Heute ist das Instrument glücklicherweise wieder weitgehend im Originalzustand. Sogar die beiden Kalkanten (Balgtreter), mit denen das Gebläse der pneumatischen Kegelladen-Orgel angetrieben wurde, sind im Originalzustand erhalten und nach wie vor voll funktionstüchtig, wie Matthias Kohl in dem Turmraum neben der Orgel demonstriert. Notwendig sind sie schon sehr lange nicht mehr: 1912 genehmigte sich die Gemeinde einen Elektromotor, sodass keine kräftigen Männer mehr nötig waren, die mit Muskelkraft die Bälge treten mussten.

Das Filetstück ist eine der wenigen erhaltenen romantischen Orgeln

Heute finden regelmäßig Orgelkonzerte in Herz Jesu statt, um das Instrument, das zu den wenigen erhaltenen romantischen Orgeln in Deutschland gehört, der Öffentlichkeit zu präsentieren.
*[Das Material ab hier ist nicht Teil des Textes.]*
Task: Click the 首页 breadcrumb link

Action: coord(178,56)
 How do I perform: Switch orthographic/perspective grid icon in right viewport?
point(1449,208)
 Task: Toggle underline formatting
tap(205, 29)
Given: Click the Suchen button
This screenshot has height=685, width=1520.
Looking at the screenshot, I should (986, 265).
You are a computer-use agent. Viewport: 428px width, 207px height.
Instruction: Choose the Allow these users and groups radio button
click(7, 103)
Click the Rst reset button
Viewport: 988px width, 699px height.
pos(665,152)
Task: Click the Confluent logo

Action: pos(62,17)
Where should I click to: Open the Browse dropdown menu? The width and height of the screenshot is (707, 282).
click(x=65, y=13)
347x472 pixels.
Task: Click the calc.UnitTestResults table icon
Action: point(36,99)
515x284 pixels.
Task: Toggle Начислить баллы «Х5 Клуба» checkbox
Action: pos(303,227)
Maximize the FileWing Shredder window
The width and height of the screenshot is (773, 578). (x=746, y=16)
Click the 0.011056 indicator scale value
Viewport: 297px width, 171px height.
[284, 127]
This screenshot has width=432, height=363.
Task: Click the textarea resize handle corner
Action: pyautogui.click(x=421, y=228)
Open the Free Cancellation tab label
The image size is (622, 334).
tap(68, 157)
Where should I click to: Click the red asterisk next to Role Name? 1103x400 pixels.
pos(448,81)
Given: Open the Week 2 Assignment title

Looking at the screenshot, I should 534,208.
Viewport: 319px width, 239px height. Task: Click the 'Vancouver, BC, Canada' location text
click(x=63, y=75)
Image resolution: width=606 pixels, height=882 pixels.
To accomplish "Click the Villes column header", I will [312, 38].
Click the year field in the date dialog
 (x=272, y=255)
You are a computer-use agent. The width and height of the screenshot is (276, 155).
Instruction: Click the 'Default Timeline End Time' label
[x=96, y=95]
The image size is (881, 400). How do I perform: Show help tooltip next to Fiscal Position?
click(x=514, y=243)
Die Eggert-Orgel ist in der Hauptstadt schon ein „echtes Filetstück“, wie Organist Putscher betont. Und sie passe hervorragend in den riesigen Kirchenbau. Im Grunde habe sich der Architekt seinerzeit die Orgel zum Raum bestellt.

Eine solche Rarität zu erhalten, macht aber auch heute wiederum Arbeit. Im Sommer steht eine Generalreinigung an, um das Instrument auch künftig in seiner Klangfülle zu erhalten. Dass es dazu überhaupt kommen konnte, diesen Schatz bis heute zu bewahren, ist laut Gemeindesekretär Matthias Kohl auch ein Ergebnis der permanenten Mangelwirtschaft der DDR. „Armut“, so ist er überzeugt, „ist eben doch der beste Konservator.“


Herz Jesu, Fehrbelliner Str. 99, 10119 Berlin (Prenzlauer Berg), am U-Bahnhof Senefelderplatz.